Can Englishness be re-claimed from the populist right? In this extract from Breaking up Britain Mark Perryman suggests what the key features of a post-Union progressive English identity would be.
In disentangling our Englishness from a Britishness which has denied the Scots and Welsh their independence we have the opportunity to achieve a progressive national settlement for ourselves. George Monbiot describes both the process and the outcome. ‘ Three nations in the United Kingdom, as a result of one of this government's rare progressive policies, now possess a representative assembly. The fourth, and largest, England, does not. England, the great colonising nation, has become a colony.' A populist right defines the colonisation of England in terms of a Scottish raj, they detest an ungrateful nation on our northern border and want nothing to do with the continent except cheap holidays and bottles of plonk while proposing to erect barriers to keep out asylum-seekers and migrant workers.

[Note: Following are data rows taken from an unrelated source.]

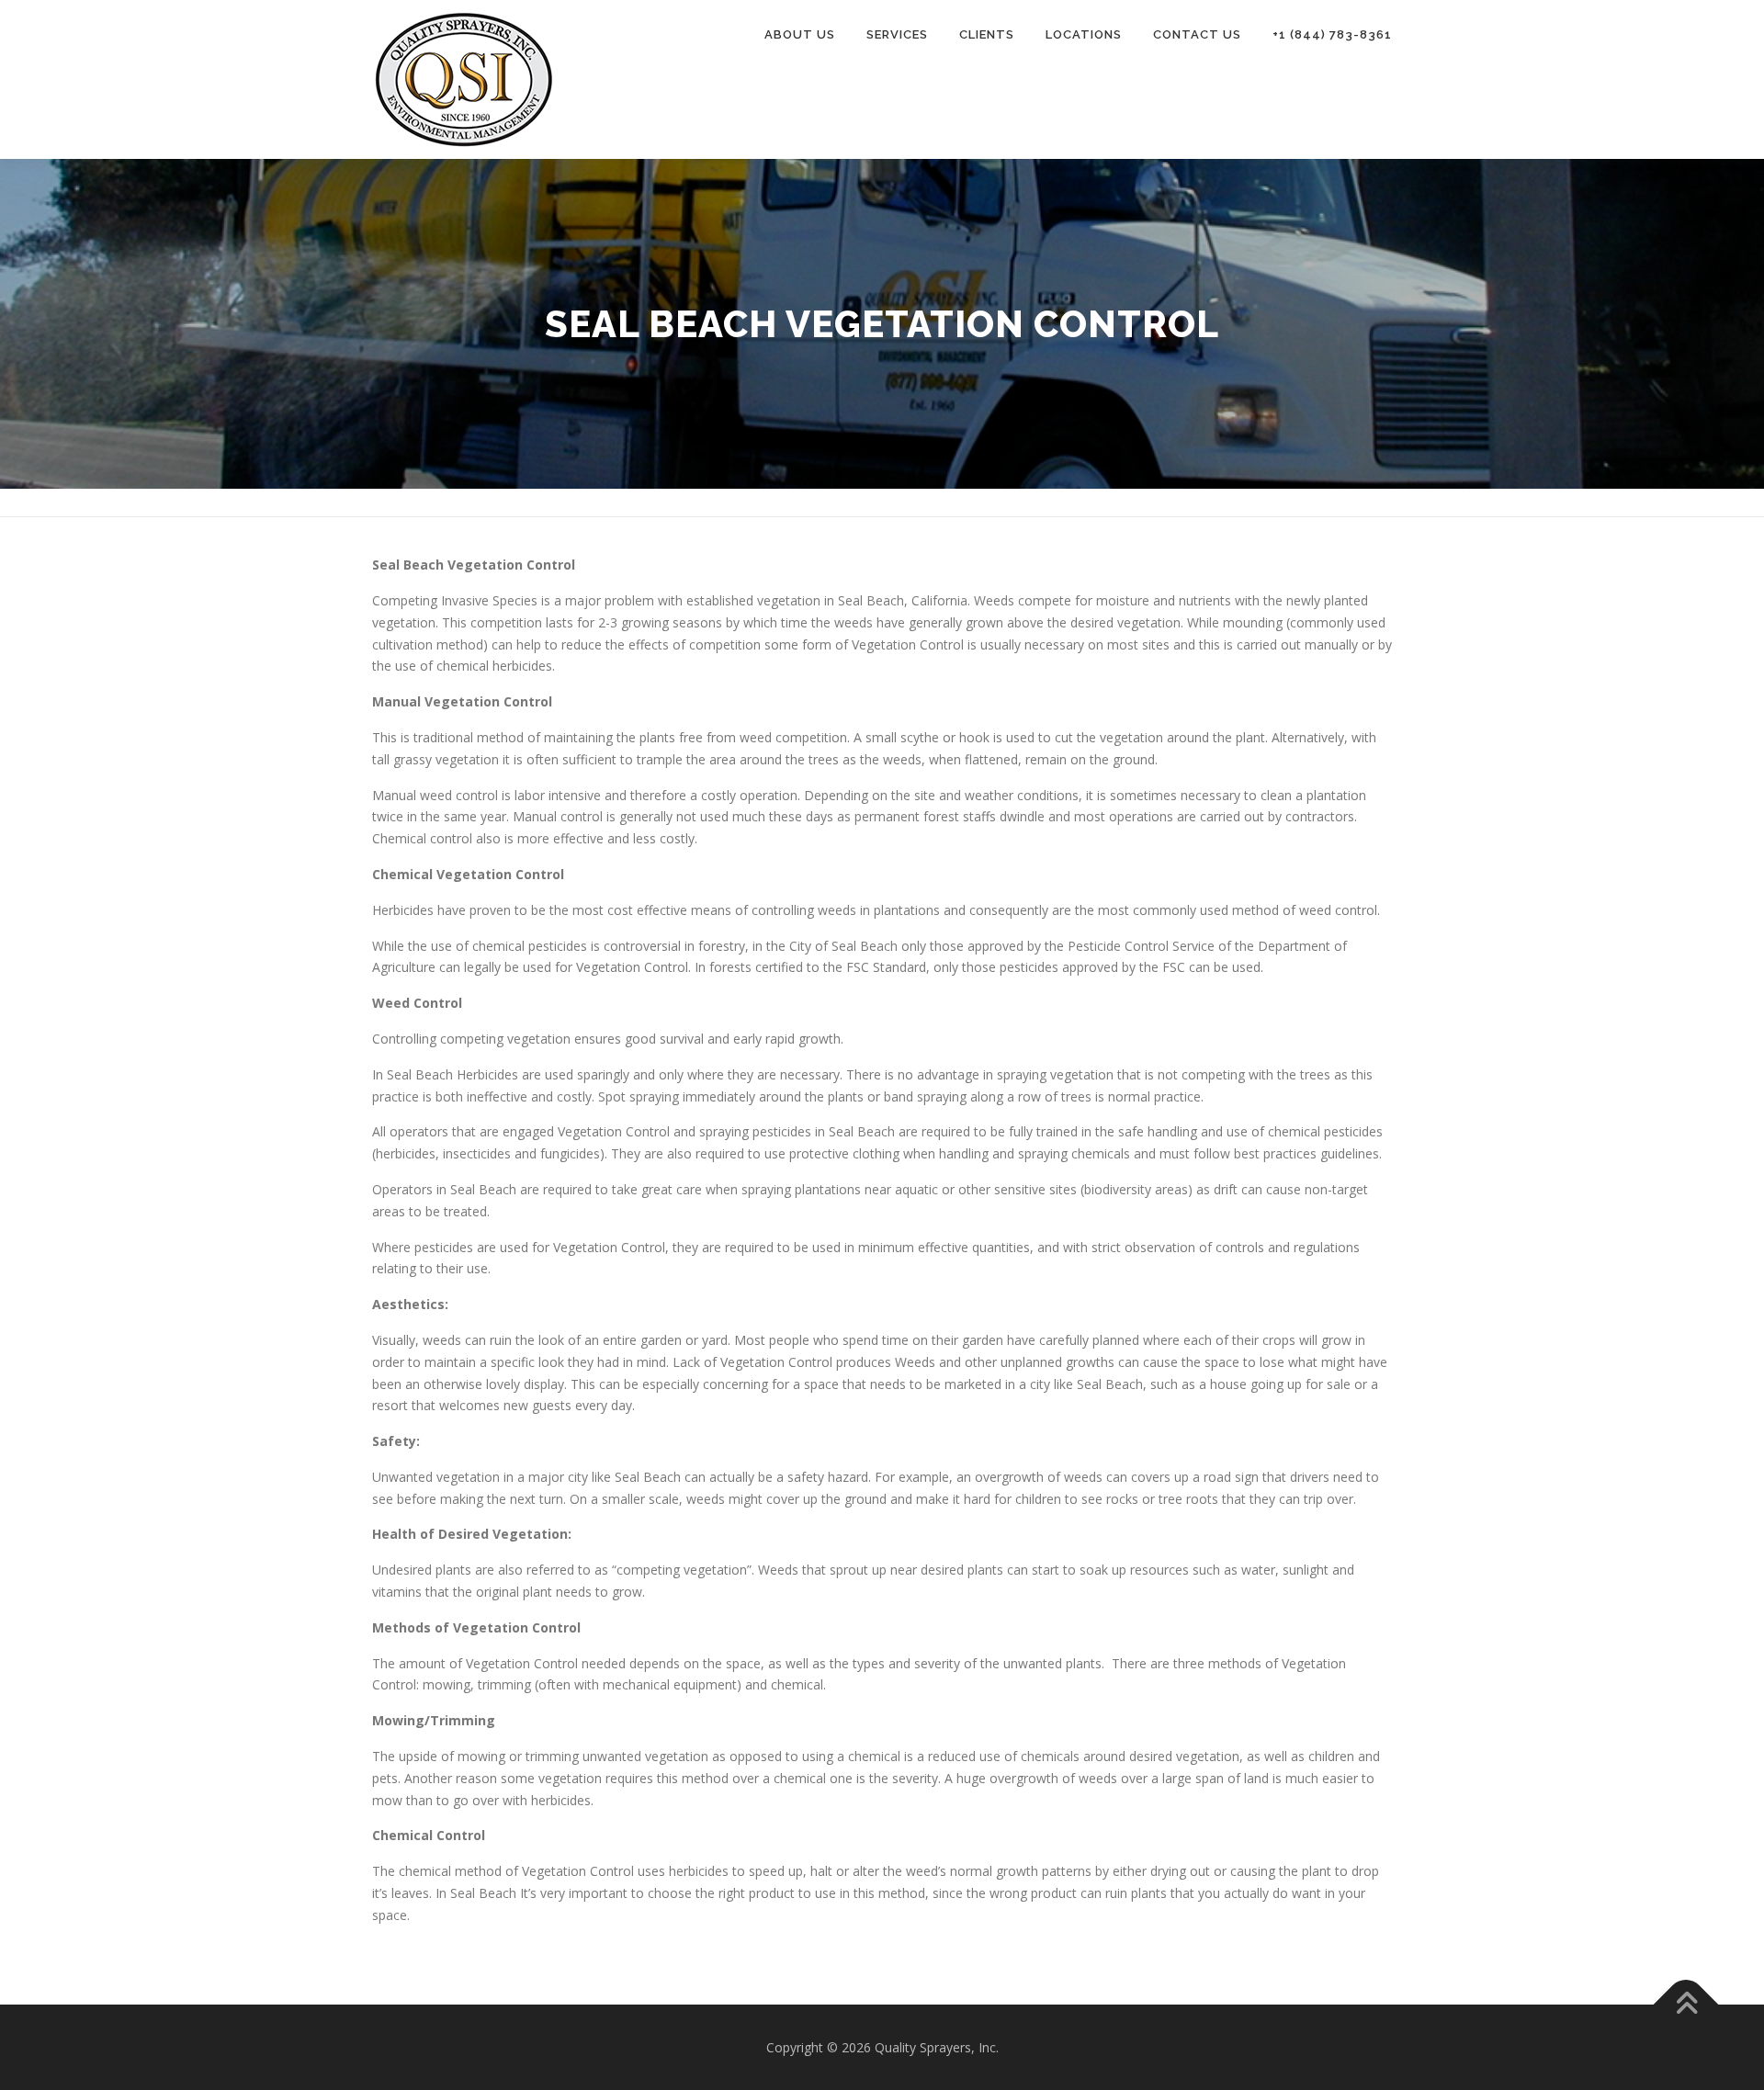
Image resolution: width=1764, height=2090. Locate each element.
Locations (1084, 34)
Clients (986, 34)
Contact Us (1197, 34)
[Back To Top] (1686, 2004)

The political theorist Chantal Mouffe describes the context in which a response devoid of a progressively popular alternative is provided. ‘ So far the answer has been completely inadequate because it has mainly consisted in moral condemnation. Of course, such a reaction fits perfectly with the dominant post-political perspective and it had to be expected. Given that politics had supposedly become "non-adversarial" the frontier between us and them constitutive of politics can only be drawn in the moral register.' Chantal describes the likely consequences of such a failing, ‘ If a serious attempt is not made to address the democratic deficit that characterises the "post-political" age that neo-liberal hegemony has brought about, and to challenge the growing inequalities it has created, the diverse forms of resentment are bound to persist.